● WHAT TO DO
Please rewrite all the items below, swapping each "label" for "caption" and leaving everything else unchanged.

● INFORMATION PROVIDED
————

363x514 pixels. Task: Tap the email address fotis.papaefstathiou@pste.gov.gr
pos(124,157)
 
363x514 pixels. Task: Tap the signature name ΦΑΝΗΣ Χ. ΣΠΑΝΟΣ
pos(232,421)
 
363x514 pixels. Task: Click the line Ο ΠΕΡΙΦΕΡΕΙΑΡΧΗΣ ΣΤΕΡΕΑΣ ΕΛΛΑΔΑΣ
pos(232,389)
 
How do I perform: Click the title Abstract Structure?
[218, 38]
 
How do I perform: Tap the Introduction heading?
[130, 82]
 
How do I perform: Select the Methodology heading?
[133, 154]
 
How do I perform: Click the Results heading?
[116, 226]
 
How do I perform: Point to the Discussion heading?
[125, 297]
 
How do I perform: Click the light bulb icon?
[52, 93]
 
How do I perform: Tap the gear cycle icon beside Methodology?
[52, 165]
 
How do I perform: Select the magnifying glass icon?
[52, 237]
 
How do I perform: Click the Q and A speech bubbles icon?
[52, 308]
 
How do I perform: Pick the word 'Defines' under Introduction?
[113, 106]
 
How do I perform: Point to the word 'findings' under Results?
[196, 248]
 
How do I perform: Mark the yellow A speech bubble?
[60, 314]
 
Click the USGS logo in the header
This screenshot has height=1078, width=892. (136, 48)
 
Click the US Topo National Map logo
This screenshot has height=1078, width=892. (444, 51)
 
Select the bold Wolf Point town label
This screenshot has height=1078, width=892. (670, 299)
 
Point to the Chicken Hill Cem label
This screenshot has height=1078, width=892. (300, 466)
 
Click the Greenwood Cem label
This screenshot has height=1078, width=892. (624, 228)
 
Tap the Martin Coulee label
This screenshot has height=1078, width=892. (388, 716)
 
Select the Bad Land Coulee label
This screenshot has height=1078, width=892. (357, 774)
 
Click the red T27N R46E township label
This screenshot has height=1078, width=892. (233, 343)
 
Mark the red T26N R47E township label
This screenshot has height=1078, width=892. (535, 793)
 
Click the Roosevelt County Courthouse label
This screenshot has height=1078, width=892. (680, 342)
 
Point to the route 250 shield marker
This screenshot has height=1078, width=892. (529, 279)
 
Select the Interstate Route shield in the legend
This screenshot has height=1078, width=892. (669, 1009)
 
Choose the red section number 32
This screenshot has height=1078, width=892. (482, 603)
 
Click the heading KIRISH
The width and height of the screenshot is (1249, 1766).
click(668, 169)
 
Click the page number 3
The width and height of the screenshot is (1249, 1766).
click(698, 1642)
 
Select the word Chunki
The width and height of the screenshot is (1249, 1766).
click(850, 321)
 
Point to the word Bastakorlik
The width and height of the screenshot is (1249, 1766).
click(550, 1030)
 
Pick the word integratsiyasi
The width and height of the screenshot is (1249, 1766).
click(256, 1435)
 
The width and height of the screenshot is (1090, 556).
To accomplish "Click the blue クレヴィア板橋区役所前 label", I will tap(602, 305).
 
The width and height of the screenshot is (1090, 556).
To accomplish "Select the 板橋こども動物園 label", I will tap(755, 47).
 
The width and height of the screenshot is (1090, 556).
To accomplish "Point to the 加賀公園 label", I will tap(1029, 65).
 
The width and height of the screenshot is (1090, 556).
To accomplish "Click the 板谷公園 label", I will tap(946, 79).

————

● OUTPUT FOR THIS TASK
363x514 pixels. Task: Tap the email address fotis.papaefstathiou@pste.gov.gr
pos(124,157)
 
363x514 pixels. Task: Tap the signature name ΦΑΝΗΣ Χ. ΣΠΑΝΟΣ
pos(232,421)
 
363x514 pixels. Task: Click the line Ο ΠΕΡΙΦΕΡΕΙΑΡΧΗΣ ΣΤΕΡΕΑΣ ΕΛΛΑΔΑΣ
pos(232,389)
 
How do I perform: Click the title Abstract Structure?
[218, 38]
 
How do I perform: Tap the Introduction heading?
[130, 82]
 
How do I perform: Select the Methodology heading?
[133, 154]
 
How do I perform: Click the Results heading?
[116, 226]
 
How do I perform: Point to the Discussion heading?
[125, 297]
 
How do I perform: Click the light bulb icon?
[52, 93]
 
How do I perform: Tap the gear cycle icon beside Methodology?
[52, 165]
 
How do I perform: Select the magnifying glass icon?
[52, 237]
 
How do I perform: Click the Q and A speech bubbles icon?
[52, 308]
 
How do I perform: Pick the word 'Defines' under Introduction?
[113, 106]
 
How do I perform: Point to the word 'findings' under Results?
[196, 248]
 
How do I perform: Mark the yellow A speech bubble?
[60, 314]
 
Click the USGS logo in the header
This screenshot has height=1078, width=892. (136, 48)
 
Click the US Topo National Map logo
This screenshot has height=1078, width=892. (444, 51)
 
Select the bold Wolf Point town caption
This screenshot has height=1078, width=892. (670, 299)
 
Point to the Chicken Hill Cem caption
This screenshot has height=1078, width=892. (300, 466)
 
Click the Greenwood Cem caption
This screenshot has height=1078, width=892. (624, 228)
 
Tap the Martin Coulee caption
This screenshot has height=1078, width=892. (388, 716)
 
Select the Bad Land Coulee caption
This screenshot has height=1078, width=892. (357, 774)
 
Click the red T27N R46E township caption
This screenshot has height=1078, width=892. (233, 343)
 
Mark the red T26N R47E township caption
This screenshot has height=1078, width=892. (535, 793)
 
Click the Roosevelt County Courthouse caption
This screenshot has height=1078, width=892. (680, 342)
 
Point to the route 250 shield marker
This screenshot has height=1078, width=892. (529, 279)
 
Select the Interstate Route shield in the legend
This screenshot has height=1078, width=892. (669, 1009)
 
Choose the red section number 32
This screenshot has height=1078, width=892. (482, 603)
 
Click the heading KIRISH
The width and height of the screenshot is (1249, 1766).
click(668, 169)
 
Click the page number 3
The width and height of the screenshot is (1249, 1766).
click(698, 1642)
 
Select the word Chunki
The width and height of the screenshot is (1249, 1766).
click(850, 321)
 
Point to the word Bastakorlik
The width and height of the screenshot is (1249, 1766).
click(550, 1030)
 
Pick the word integratsiyasi
The width and height of the screenshot is (1249, 1766).
click(256, 1435)
 
The width and height of the screenshot is (1090, 556).
To accomplish "Click the blue クレヴィア板橋区役所前 caption", I will tap(602, 305).
 
The width and height of the screenshot is (1090, 556).
To accomplish "Select the 板橋こども動物園 caption", I will tap(755, 47).
 
The width and height of the screenshot is (1090, 556).
To accomplish "Point to the 加賀公園 caption", I will tap(1029, 65).
 
The width and height of the screenshot is (1090, 556).
To accomplish "Click the 板谷公園 caption", I will tap(946, 79).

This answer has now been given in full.